“May they rest in peace, and let Netanyahu prepare for war.”
On Thursday night, Eitam and Naama Henkin were killed in cold blood by Palestinian terrorists who drove by their car and riddled them with bullets. The incident would have caught the attention of the Israeli public in any case. But the fact that the couple was gunned down in front of their four children — aged 9 and under, with the youngest being a 6-month-old baby — made the attack that much more heart-wrenching.
Even Prime Minister Benjamin Netanyahu’s voice cracked slightly while issuing an official statement on the tragedy, in which he expressed deep sorrow for the orphans. This was mere hours after he addressed the U.N. General Assembly in New York and said he was “prepared to immediately, immediately, resume direct peace negotiations with the Palestinian Authority without any preconditions whatsoever.”
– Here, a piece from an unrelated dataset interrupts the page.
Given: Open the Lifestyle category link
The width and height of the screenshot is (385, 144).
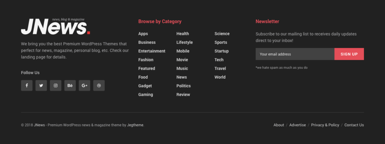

Turning to the Palestinian Authority leader, whose own speech, delivered the day before, was a tirade of threats to renege on all agreements signed with Israel, Netanyahu said, “President [Mahmoud] Abbas, I know it’s not easy. I know it’s hard. But we owe it to our peoples to try, to continue to try, because together, if we actually negotiate and stop negotiating about the negotiation, if we actually sit down and try to resolve this conflict between us, recognize each other, not use a Palestinian state as a stepping stone for another Islamist dictatorship in the Middle East, but something that will live at peace next to the Jewish state, if we actually do that, we can do remarkable things for our peoples.”